TT_METAL_HOME — tells the Metal runtime where the source tree lives
(kernel files, device configs, etc.).
PYTHONPATH — makes import ttnn and import tt_lib resolve to the
locally built copies rather than any pip-installed version.
LD_LIBRARY_PATH — points to the OpenMPI build that tt-metal's multi-device
dispatch was compiled against. Omitting this causes ImportError: undefined symbol: MPIX_Comm_revoke when importing ttnn on multi-device systems.
Make permanent
To avoid re-exporting after every login, add these lines to ~/.bashrc:
echo 'source ~/tt-metal/python_env/bin/activate' >> ~/.bashrc
echo 'export TT_METAL_HOME=~/tt-metal' >> ~/.bashrc
echo 'export PYTHONPATH=$TT_METAL_HOME:$PYTHONPATH' >> ~/.bashrc
echo 'export LD_LIBRARY_PATH=/opt/openmpi-v5.0.7-ulfm/lib:$LD_LIBRARY_PATH' >> ~/.bashrc
source ~/.bashrc
Step 6: Verify
Run the built-in TTNN smoke test:
python3 -m ttnn.examples.usage.run_op_on_device
A successful run prints device open/close messages and a result tensor without any Python tracebacks. If it passes, your build is good.

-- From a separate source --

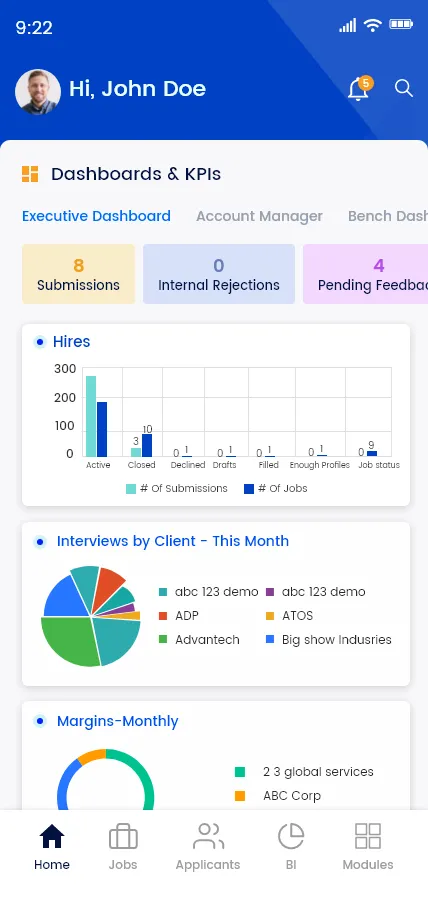Open the BI pie chart icon
428x900 pixels.
[x=291, y=836]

Return to Verify Your Setup and re-run the checks — Check 3 should now be green.
Blackhole architecture note (P100 / P150 / P300c / QB2)
This section is critical if you are writing or adapting scripts for Blackhole hardware (P100, P150, P300c, QB2).

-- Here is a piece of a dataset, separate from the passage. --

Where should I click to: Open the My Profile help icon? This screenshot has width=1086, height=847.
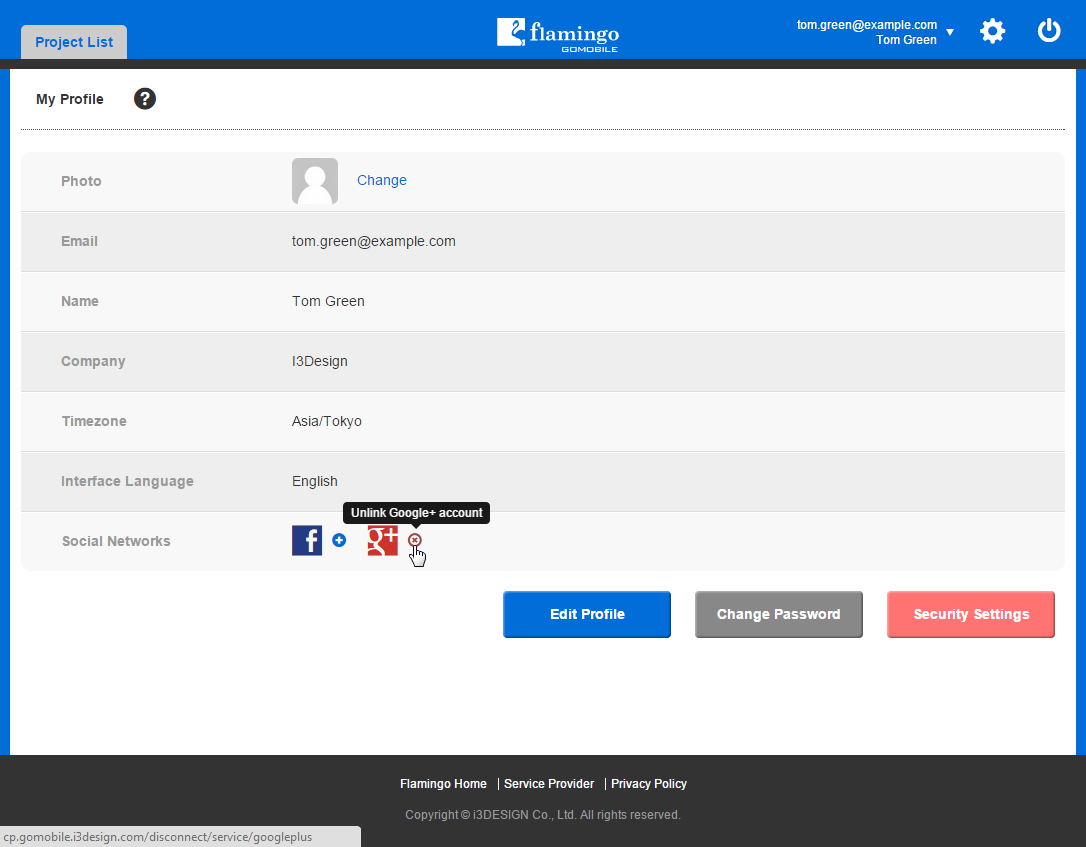click(x=145, y=99)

When opening a mesh device with ttnn.open_mesh_device(), do not hardcode
DispatchCoreAxis.ROW. Blackhole uses column dispatch (COL), and passing
ROW explicitly causes a crash:
# ❌ Crashes on Blackhole (P100/P150/P300c/QB2):
dispatch_core_config = ttnn.DispatchCoreConfig(
ttnn.DispatchCoreType.WORKER,
ttnn.DispatchCoreAxis.ROW # <-- hardcoded axis, breaks on Blackhole
)
# ✅ Arch-agnostic — auto-detects COL on Blackhole, ROW on Wormhole:
dispatch_core_config = ttnn.DispatchCoreConfig(
ttnn.DispatchCoreType.WORKER
# No axis argument — Metal picks the correct one for your hardware
)
The same rule applies to any script that eventually calls into
ttnn.CreateDevice() or ttnn.open_mesh_device() with explicit dispatch
config. If you copy example scripts from tt-metal and they hardcode
DispatchCoreAxis.ROW, patch them before running on Blackhole.
Common errors and fixes
| Error message | Fix |
|---|---|
ModuleNotFoundError: No module named 'pkg_resources' |
Run ./create_venv.sh (uv handles setuptools automatically) |
ImportError: undefined symbol: MPIX_Comm_revoke |
export LD_LIBRARY_PATH=/opt/openmpi-v5.0.7-ulfm/lib:$LD_LIBRARY_PATH |
fatal: no submodule mapping found or missing header files |
git submodule update --init --recursive inside ~/tt-metal |
ROW dispatch core axis is not supported for blackhole |
Use DispatchCoreConfig(WORKER) with no axis argument — see Blackhole note above |
| Build exits with a linker or CMake error | ./build_metal.sh --clean && sudo ./install_dependencies.sh, then rebuild |
command not found: podman during install_dependencies.sh |
Install Docker: sudo apt-get install -y docker.io and re-run the script |
Error: uv not found in PATH after installation |
Run source ~/.bashrc or export PATH=$HOME/.local/bin:$PATH, then retry ./create_venv.sh |
Once the smoke test passes, return to Verify Your Setup to confirm all checks are green before continuing with the lessons.